# Mini-projet - Elections
*Basé sur Hands-on Data Preprocessing, R. Jafari, 2022*

**Ce TP est noté. Merci de lire attentivement le fichier instructions.pdf avant de commencer**

Nom étudiant 1: **Gombas**

Prénom étudiant 1: **Owen**

Nom étudiant 2: **Darmanger**

Prénom étudiant 2: **David**

## Préambule

### Imports

In [None]:
# packages standards
import pandas as pd
import os
import numpy as np
from matplotlib import pyplot as plt
from typing import List, Dict, Tuple, Callable, Any
import re

In [None]:
# packages spécifiques
import matplotlib.image as mpimg
import seaborn as sns

### Data

In [None]:
DATA_FOLDER = os.path.join(".", "data")  # chemin relatif et nom du dossier "data"
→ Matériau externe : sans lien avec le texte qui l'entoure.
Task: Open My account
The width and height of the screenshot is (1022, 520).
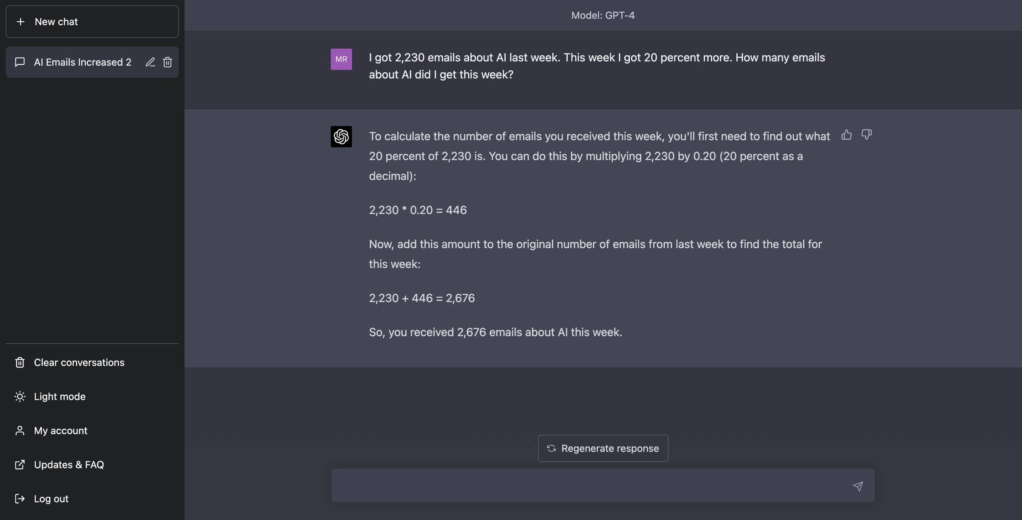Action: [x=60, y=431]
RAW_FOLDER = os.path.join(
    DATA_FOLDER, "raw"
)  # chemin du dossier raw (ne devrait pas être changé): INPUT

PREPROCESSED_FOLDER = os.path.join(
    DATA_FOLDER, "preprocessed"
)  # chemin du dossier preprocessed (resultat du traitement raw): OUTPUT

MEDIA_FOLDER = os.path.join(
    DATA_FOLDER, "media"
)  # chemin du dossier media pour les illustrations de mise en page des notebooks

EXPLORATION_FOLDER = os.path.join(
    DATA_FOLDER, "exploration"
)  # chemin du dossier exploration pour les notebooks d'exploration

In [None]:
import numpy as np
import matplotlib.pyplot as plt
import pandas as pd
import seaborn as sns
import glob
from pandas_profiling import ProfileReport

In [None]:
# dictionnary with filename and header row
files = {
    "Education.xls": dict(header=4, dtype={"FIPS Code": str}),
    "Unemployment.xlsx": dict(header=4, dtype={"FIPS_Code": str}),
    "PopulationEstimates.xls": dict(header=2, dtype={"FIPStxt": str}),
    "PovertyEstimates.xls": dict(header=4, dtype={"FIPStxt": str}),
    "countypres_2000-2020.csv": dict(header=0, dtype={"county_fips": str}),
}

files

# Les 3 niveaux de nettoyage
1. Les manipulation génériques (i.e., non spécifique à une application)
2. Les restructurations pour un outil d’analyse spécifique (ex.: Tableau, Excel, Plotly, SPSS, ...)
3. L’interprétation des valeurs et les restructurations pour un objectif d’analyse spécifique ou une problématique donnée, e.g.,
   1. «Quelle est le prix pour une maison de 200m2 dans ce secteur?»,
   2. «Quel accessoire recommander si l’utilisateur vient d’acheter ce téléphone portable?»
   3. «Quel est le lien entre les facteurs sociaux et le tabagisme?»
   
*Source: cours*

# Import des raw datasets et affichage

In [None]:
dfs = {}

for file in files:
    basename, ext = file.split(".")

    if ext == "xls" or ext == "xlsx":
        df = pd.read_excel(os.path.join(RAW_FOLDER, file), header=files[file]["header"], dtype=files[file]["dtype"])
        dfs[basename] = df
    elif ext == "csv":
        df = pd.read_csv(os.path.join(RAW_FOLDER, file), header=files[file]["header"], dtype=files[file]["dtype"])
        dfs[basename] = df

dfs

In [None]:
dfs["countypres_2000-2020"]

In [None]:
dfs["Education"]

In [None]:
dfs["PovertyEstimates"]

In [None]:
dfs["Unemployment"]

In [None]:
dfs["PopulationEstimates"]

# Descriptions de chacun des datasets à des fins de compréhension

In [None]:
def describe_df(df):
    print("Shape:", df.shape, end="\n\n")
    print(f"{len(df.columns)} columns:", df.columns, end="\n\n")
    print("Index:", df.index, end="\n\n")
    print("Dtypes:", df.dtypes, end="\n\n")
    print("Nulls:", df.isnull().sum(), end="\n\n")
    print("Unique values:", df.nunique(), end="\n\n")

In [None]:
for key in dfs:
    print(key)
    describe_df(dfs[key])
    print("\n" * 4 + "=" * 100 + "\n" * 4)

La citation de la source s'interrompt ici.